• _What needs to be done_
Give back exactly the lines from the "1372x875 pixels. At" line to the final line of the records, and only those, minus any pictures.

Dataset items
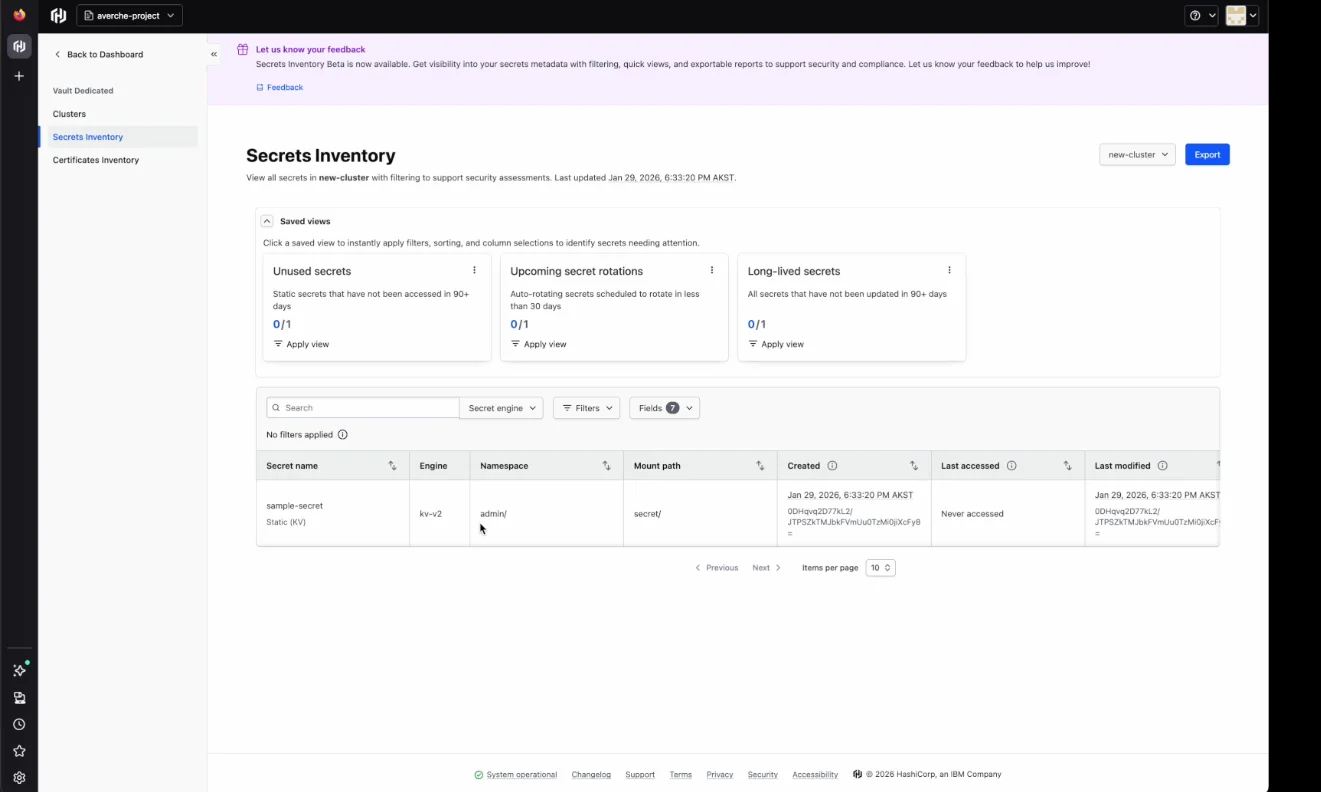Click the clock history icon in sidebar
The width and height of the screenshot is (1321, 792).
click(x=18, y=724)

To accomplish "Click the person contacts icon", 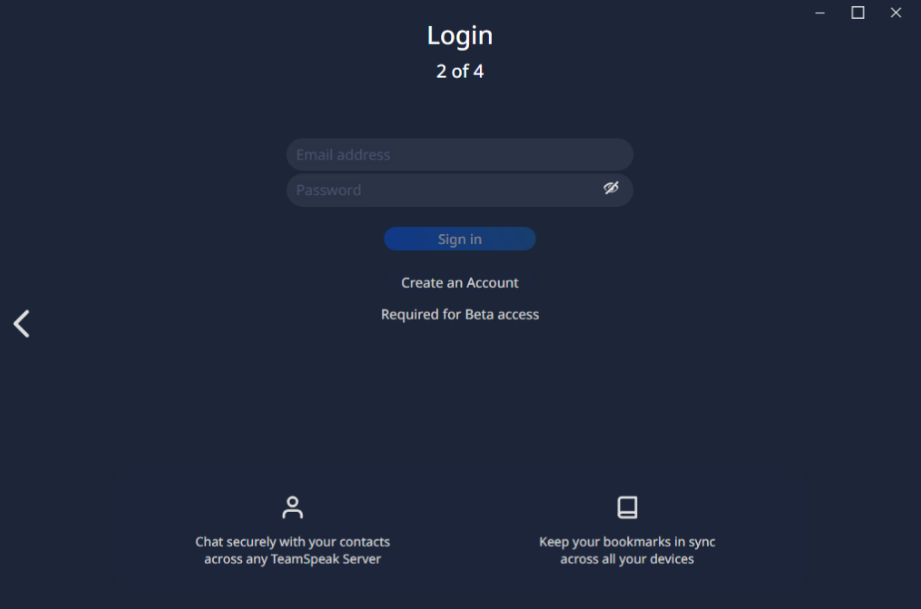I will click(293, 507).
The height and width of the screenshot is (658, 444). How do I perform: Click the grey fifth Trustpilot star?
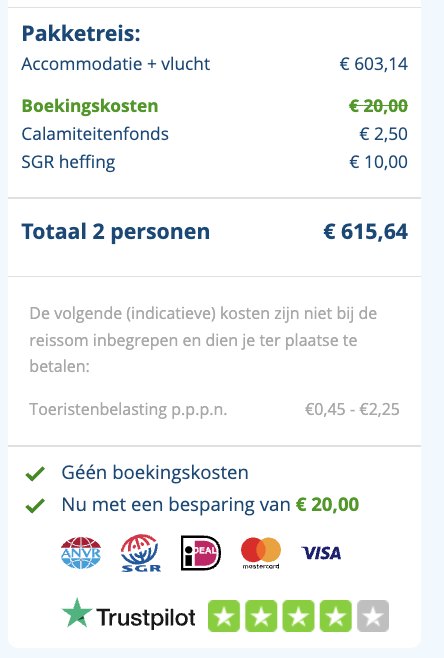pyautogui.click(x=373, y=616)
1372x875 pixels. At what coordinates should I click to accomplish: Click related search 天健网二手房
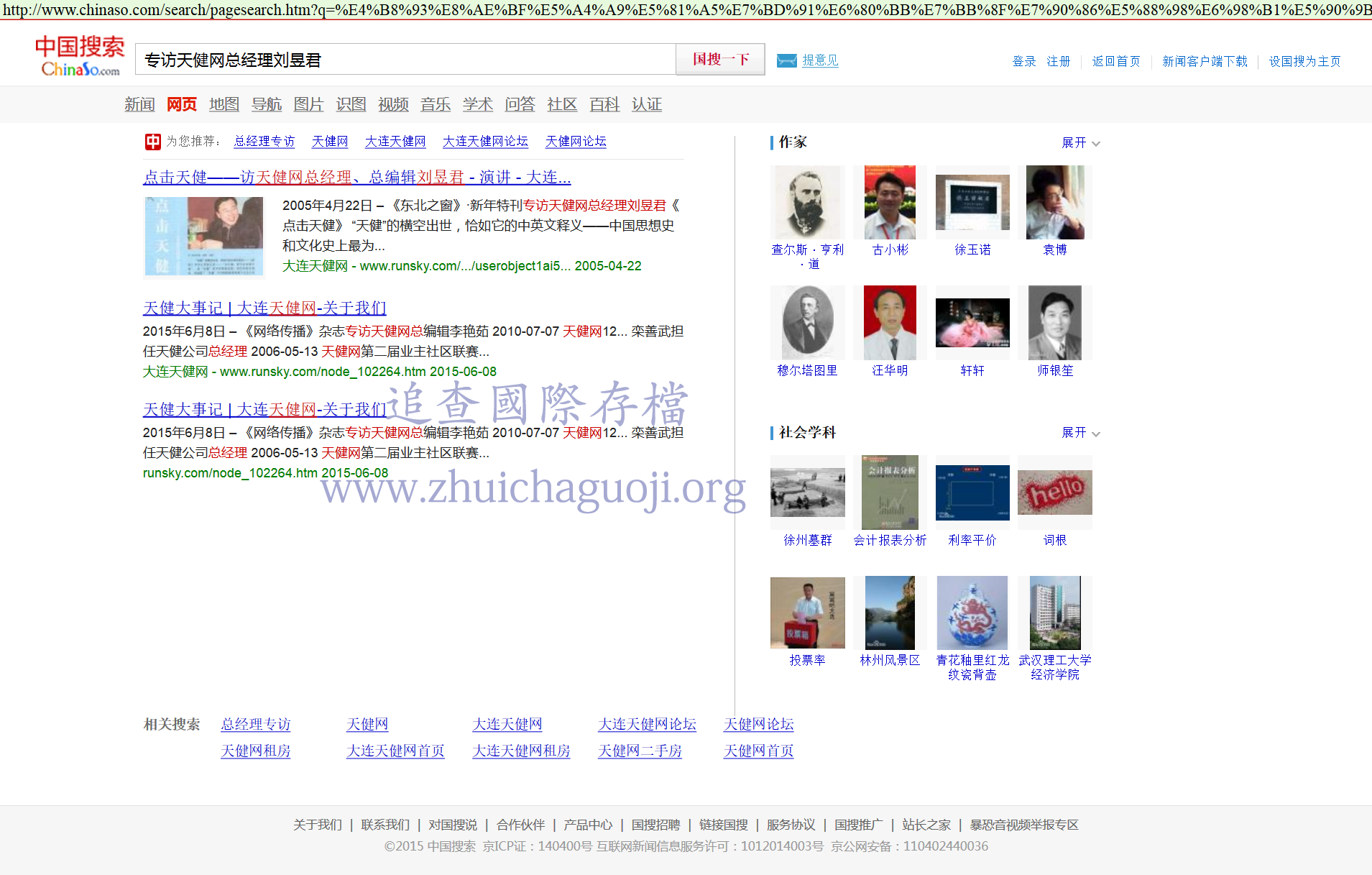[640, 751]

• _Finished exercise_
1372x875 pixels. At what coordinates should I click to accomplish: Click related search 天健网二手房
[640, 751]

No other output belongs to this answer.